_Source records:_
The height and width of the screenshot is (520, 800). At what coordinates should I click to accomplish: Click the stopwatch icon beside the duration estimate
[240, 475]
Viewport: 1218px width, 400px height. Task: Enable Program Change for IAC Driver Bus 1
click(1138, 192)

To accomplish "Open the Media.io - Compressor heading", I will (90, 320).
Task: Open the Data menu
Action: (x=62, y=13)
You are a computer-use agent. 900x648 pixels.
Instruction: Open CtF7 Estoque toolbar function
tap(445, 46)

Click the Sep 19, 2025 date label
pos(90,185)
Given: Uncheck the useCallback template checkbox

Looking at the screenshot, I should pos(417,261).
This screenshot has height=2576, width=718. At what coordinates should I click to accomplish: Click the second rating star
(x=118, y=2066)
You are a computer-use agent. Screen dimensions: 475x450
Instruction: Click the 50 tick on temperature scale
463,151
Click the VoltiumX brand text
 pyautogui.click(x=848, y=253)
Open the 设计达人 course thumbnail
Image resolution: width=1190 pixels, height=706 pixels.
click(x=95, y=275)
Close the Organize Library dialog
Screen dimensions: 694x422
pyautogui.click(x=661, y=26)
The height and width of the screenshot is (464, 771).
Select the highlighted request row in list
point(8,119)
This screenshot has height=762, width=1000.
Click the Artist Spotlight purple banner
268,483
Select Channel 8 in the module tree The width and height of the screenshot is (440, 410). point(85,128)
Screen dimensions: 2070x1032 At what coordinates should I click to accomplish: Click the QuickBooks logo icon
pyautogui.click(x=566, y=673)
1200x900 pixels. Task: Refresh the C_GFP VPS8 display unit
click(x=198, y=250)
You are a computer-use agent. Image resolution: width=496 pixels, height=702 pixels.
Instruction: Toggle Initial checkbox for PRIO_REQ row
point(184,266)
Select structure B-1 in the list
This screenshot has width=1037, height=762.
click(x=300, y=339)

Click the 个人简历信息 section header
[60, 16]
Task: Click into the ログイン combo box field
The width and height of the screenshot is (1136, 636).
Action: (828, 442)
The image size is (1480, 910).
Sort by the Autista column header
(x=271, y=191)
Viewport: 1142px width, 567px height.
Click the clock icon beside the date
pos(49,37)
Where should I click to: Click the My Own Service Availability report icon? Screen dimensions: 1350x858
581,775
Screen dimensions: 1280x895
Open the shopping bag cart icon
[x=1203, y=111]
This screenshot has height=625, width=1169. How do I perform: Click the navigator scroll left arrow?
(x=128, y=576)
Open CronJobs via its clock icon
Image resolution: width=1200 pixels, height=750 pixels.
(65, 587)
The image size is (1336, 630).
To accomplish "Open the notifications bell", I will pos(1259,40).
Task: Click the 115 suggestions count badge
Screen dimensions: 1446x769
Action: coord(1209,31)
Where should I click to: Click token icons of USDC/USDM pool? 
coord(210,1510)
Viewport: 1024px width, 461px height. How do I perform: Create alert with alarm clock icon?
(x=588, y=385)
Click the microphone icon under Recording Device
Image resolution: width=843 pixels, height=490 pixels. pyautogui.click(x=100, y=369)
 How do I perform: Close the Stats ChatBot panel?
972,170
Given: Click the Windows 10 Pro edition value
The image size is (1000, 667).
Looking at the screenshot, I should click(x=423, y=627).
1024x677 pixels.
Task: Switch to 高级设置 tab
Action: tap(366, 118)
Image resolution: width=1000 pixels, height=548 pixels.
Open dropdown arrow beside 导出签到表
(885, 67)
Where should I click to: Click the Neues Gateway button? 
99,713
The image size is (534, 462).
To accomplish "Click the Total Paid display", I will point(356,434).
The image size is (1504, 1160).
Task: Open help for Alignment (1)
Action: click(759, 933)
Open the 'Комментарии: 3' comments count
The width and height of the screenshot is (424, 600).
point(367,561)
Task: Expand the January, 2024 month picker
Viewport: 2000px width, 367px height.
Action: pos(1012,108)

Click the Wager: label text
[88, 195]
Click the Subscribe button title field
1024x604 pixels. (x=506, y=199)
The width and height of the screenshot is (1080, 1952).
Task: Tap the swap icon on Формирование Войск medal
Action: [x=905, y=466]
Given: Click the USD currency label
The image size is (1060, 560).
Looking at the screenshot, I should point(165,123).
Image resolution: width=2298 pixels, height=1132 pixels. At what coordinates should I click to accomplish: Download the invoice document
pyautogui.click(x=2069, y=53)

_Work item:_
Scan the material for the word "agent". Return every line where it is found.

_Task result:_
You are a computer-use agent. 900x648 pixels.
You are a computer-use agent. Screen dimensions: 475x450
You are a computer-use agent. Image resolution: width=496 pixels, height=702 pixels.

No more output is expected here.